Tracking cases of attack, torture, killing, lynching of people suspected to be witches across the region has become a daunting task. Most of the killings take place in rural poor communities and the victims are often vulnerable members of the population. So just a few of the cases are reported to the police or by the media. The cases that are reported are actually a tip of the iceberg of the savage treatment being meted out against suspected witches and wizard in the region.

Poverty, misery, frustration, desperation and hopelessness have driven many Africans to look for scape goats or somebody to hold responsible or blame for the ills of the society. Many Africans consult and rely on spiritual healers and diviners, prophets, imams and pastors who often attribute social problems to malevolent magic and witchcraft. Witches are generally percieved to be enemies of the society. So suspicion of witchcraft evokes feelings of hatred, anger and vengance. People react violently towards anyone identified as a witch in a family or community. People believe a witch deserves no mercy or compassion. They believe a witch should be tortured and suffered to die as written in the christian scripture.

Efforts by state authorities to combat this cultural scourge has so far proved ineffective. The reason is that sometimes authorities do not want to take action that would go against local tradition or offend the cultural sensibilities of the people. And in some countries like Cameroun, Central African Republic, Zimbabwe the law recognizes witchcraft as an offence.

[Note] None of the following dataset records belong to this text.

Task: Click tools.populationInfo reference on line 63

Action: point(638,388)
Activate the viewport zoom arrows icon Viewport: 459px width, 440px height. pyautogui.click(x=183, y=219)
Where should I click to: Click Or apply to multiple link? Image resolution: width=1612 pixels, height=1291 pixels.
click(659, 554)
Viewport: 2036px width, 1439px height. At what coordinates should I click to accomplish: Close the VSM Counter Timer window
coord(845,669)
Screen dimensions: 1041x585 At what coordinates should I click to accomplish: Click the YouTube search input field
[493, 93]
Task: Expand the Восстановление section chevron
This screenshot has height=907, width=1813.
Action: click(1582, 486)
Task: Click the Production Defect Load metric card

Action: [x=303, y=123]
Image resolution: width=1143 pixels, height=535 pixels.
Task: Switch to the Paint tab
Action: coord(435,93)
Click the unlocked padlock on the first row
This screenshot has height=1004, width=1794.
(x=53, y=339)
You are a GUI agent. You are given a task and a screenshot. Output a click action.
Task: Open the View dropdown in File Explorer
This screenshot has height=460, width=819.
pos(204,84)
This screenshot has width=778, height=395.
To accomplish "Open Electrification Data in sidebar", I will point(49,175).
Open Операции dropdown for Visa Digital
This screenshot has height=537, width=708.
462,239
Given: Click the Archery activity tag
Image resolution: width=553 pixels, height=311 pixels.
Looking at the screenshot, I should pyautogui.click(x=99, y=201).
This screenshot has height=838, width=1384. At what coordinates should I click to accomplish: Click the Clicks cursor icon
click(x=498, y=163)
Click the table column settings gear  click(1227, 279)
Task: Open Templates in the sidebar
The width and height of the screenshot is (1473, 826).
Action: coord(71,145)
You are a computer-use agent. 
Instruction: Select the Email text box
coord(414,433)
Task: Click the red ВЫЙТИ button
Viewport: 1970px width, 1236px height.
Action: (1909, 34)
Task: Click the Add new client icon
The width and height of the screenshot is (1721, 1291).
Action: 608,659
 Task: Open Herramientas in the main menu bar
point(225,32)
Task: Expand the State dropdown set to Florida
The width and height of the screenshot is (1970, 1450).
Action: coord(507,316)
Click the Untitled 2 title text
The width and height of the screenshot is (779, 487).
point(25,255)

There is no evidence that witches exist outside human imagination or that witches cause death misery and accidents as most Africans believe. Unfortunately, people are traditionally brought up to associate evil acts and misfortune with the occult. This mentality is reinforced by the dogmas and doctrines of the dominant religions of christianity and islam. In many parts of Africa, diviners, magicians and soothsayers, pastors, imams and prophets exist, operate and market their paranormal wares.

Churches, shrines and faith clinics proliferate. Their growing business of divination and exorcism has made it difficult to combat this mistaken belief and the suffering and death it is causing in the region. African governments and peoples must rise to the occasion and help define a new era in the history of the continent. Africans -in Africa and in Diaspora- must join hands and bring an end to the wave of witch hunting ravaging the region.

Witch killing must stop. Witch killers must be stopped.


Leo Igwe, as a member of the International Humanist and Ethical Union, has bravely worked for human rights in West Africa. He is presently enrolled in a three year research programme on “Witchcraft accusations in Africa” at the University of Bayreuth, in Germany.